Properties and applications

DPPH has several crystalline forms which differ by the lattice symmetry and melting point. The commercial powder is a mixture of phases which melts at ~130 °C. DPPH-I (m.p. 106 °C) is orthorhombic, DPPH-II (m.p. 137 °C) is amorphous and DPPH-III (m.p. 128–129 °C) is triclinic.[2]

DPPH is a well-known radical and a trap ("scavenger") for other radicals. Therefore, rate reduction of a chemical reaction upon addition of DPPH is used as an indicator of the radical nature of that reaction. Because of a strong absorption band centered at about 520 nm, the DPPH radical has a deep violet color in solution, and it becomes colorless or pale yellow when neutralized. This property allows visual monitoring of the reaction, and the number of initial radicals can be counted from the change in the optical absorption at 520 nm or in the EPR signal of the DPPH.[3]

DPPHreact.png

Because DPPH is an efficient radical trap, it is also a strong inhibitor of radical-mediated polymerization.[4]

Inhibition of polymer chain, R, by DPPH.

+ + + + +

Write out the passage on DPPH from "DPPH is a well-known" up to and including "R, by DPPH.".

**Information supplied:**
+ + + + +

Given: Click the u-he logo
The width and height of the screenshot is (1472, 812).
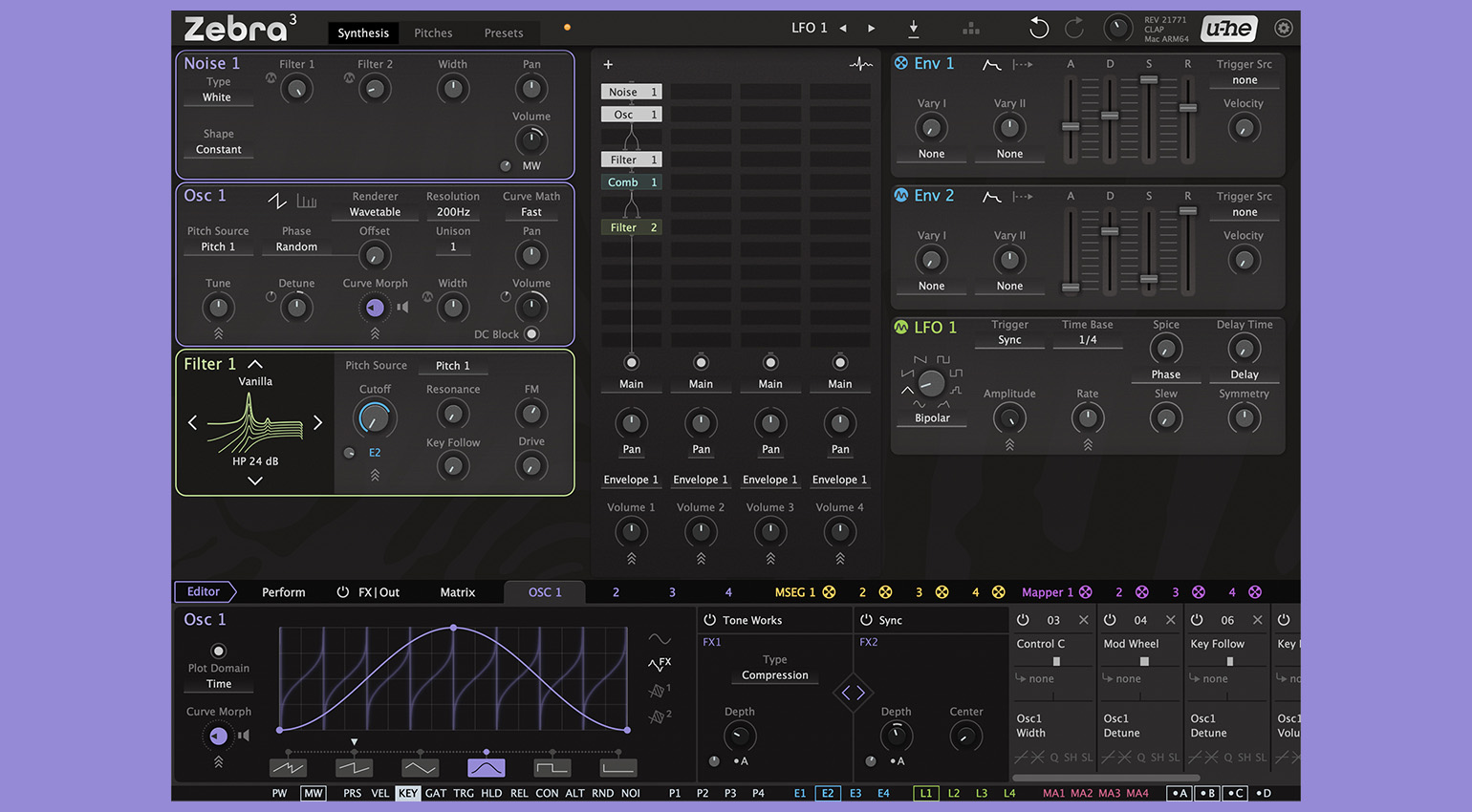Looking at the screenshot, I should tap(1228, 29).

+ + + + +

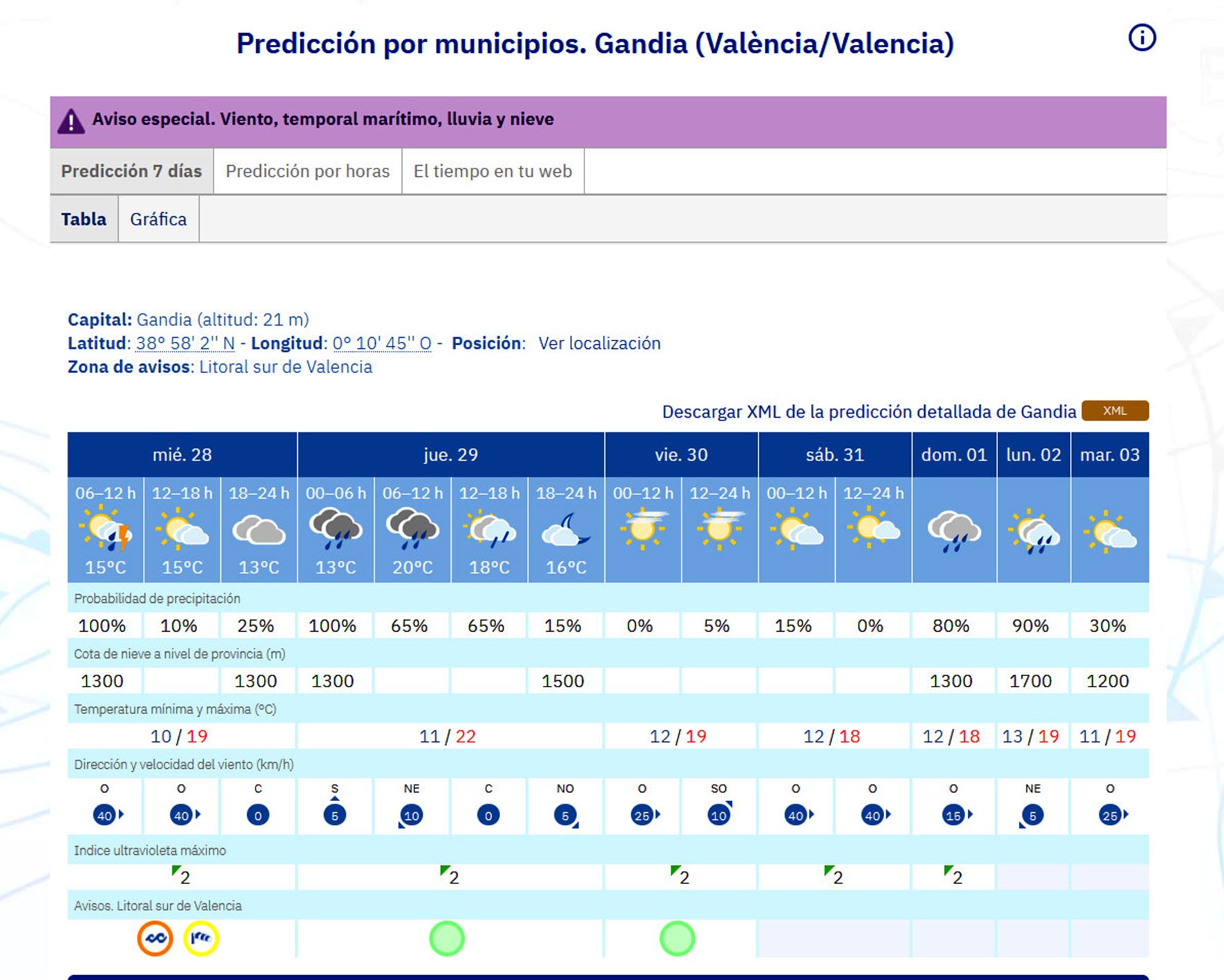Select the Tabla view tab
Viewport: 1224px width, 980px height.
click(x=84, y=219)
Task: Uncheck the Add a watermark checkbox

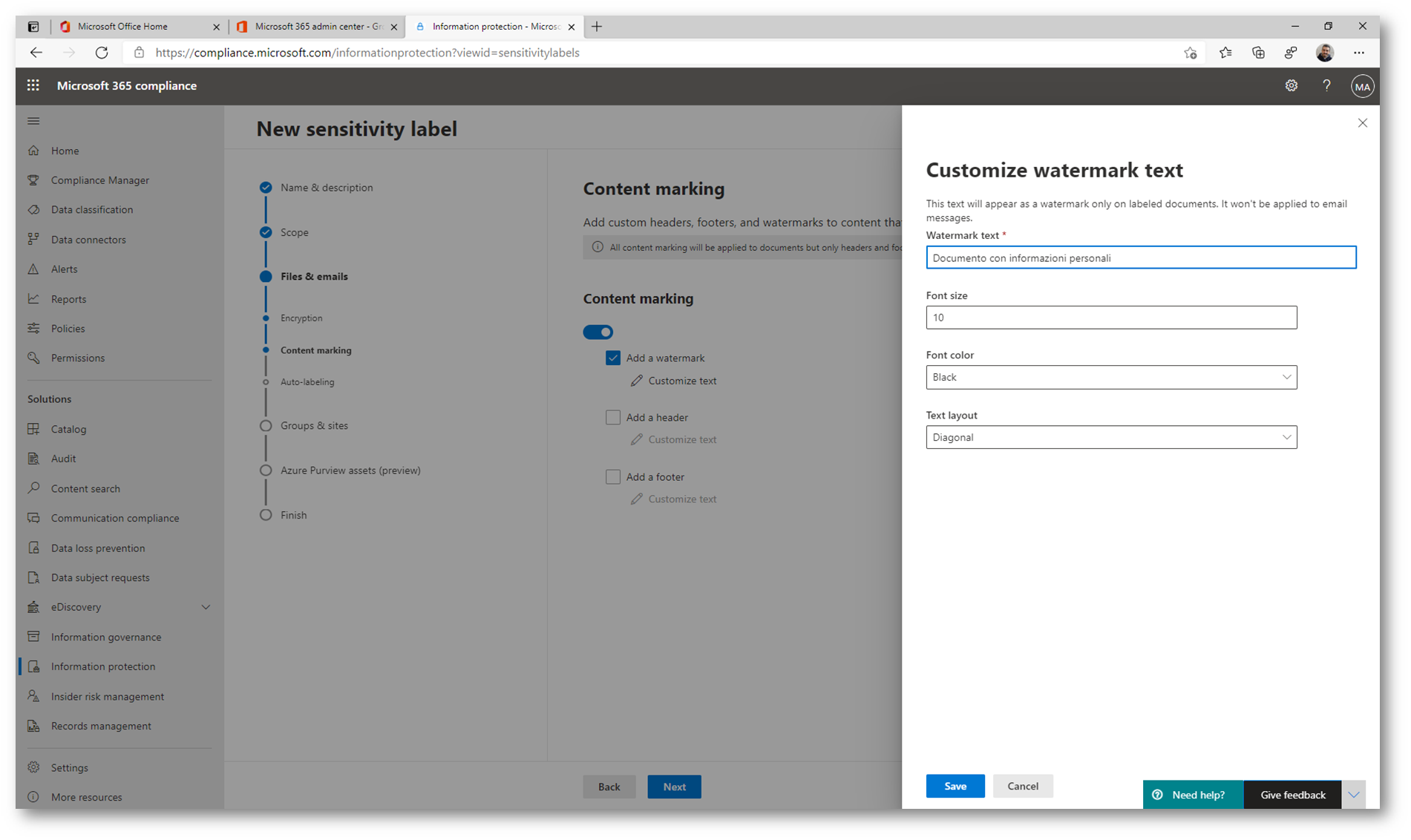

+ + + + +

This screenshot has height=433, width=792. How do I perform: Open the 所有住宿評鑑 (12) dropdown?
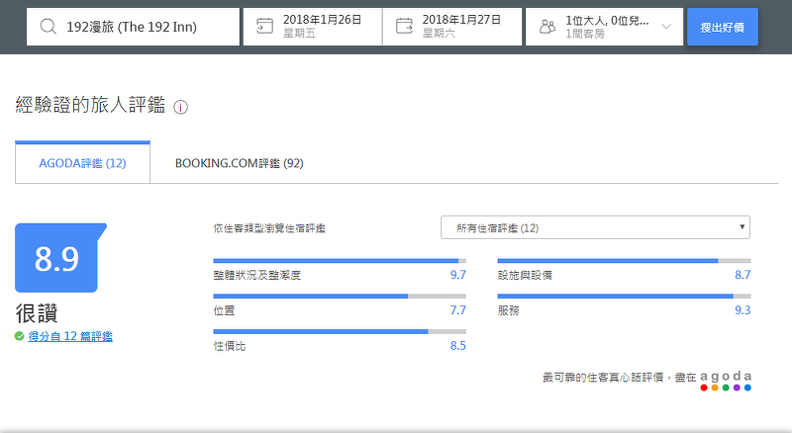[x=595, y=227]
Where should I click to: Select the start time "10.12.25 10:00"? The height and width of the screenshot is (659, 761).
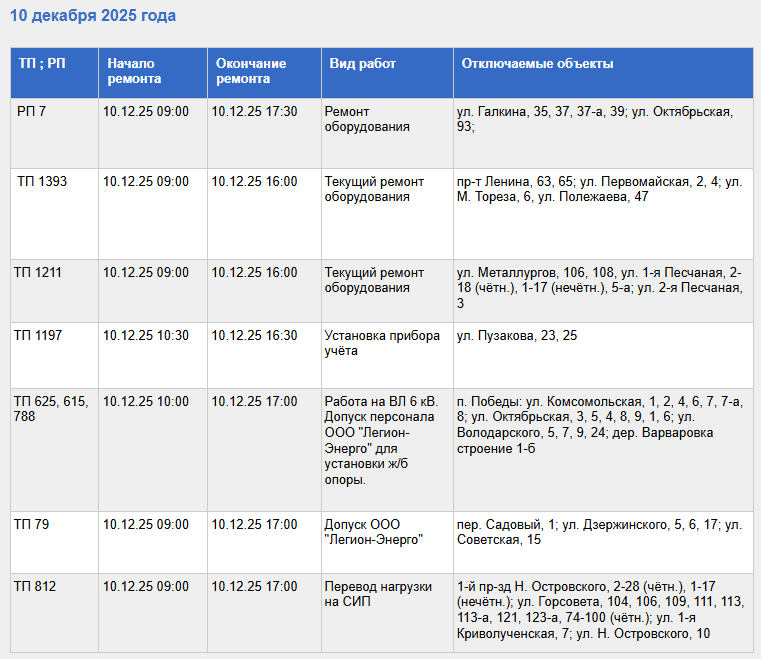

+ + + + +

**Reply to the task:**
DPPH is a well-known radical and a trap ("scavenger") for other radicals. Therefore, rate reduction of a chemical reaction upon addition of DPPH is used as an indicator of the radical nature of that reaction. Because of a strong absorption band centered at about 520 nm, the DPPH radical has a deep violet color in solution, and it becomes colorless or pale yellow when neutralized. This property allows visual monitoring of the reaction, and the number of initial radicals can be counted from the change in the optical absorption at 520 nm or in the EPR signal of the DPPH.[3]

DPPHreact.png

Because DPPH is an efficient radical trap, it is also a strong inhibitor of radical-mediated polymerization.[4]

Inhibition of polymer chain, R, by DPPH.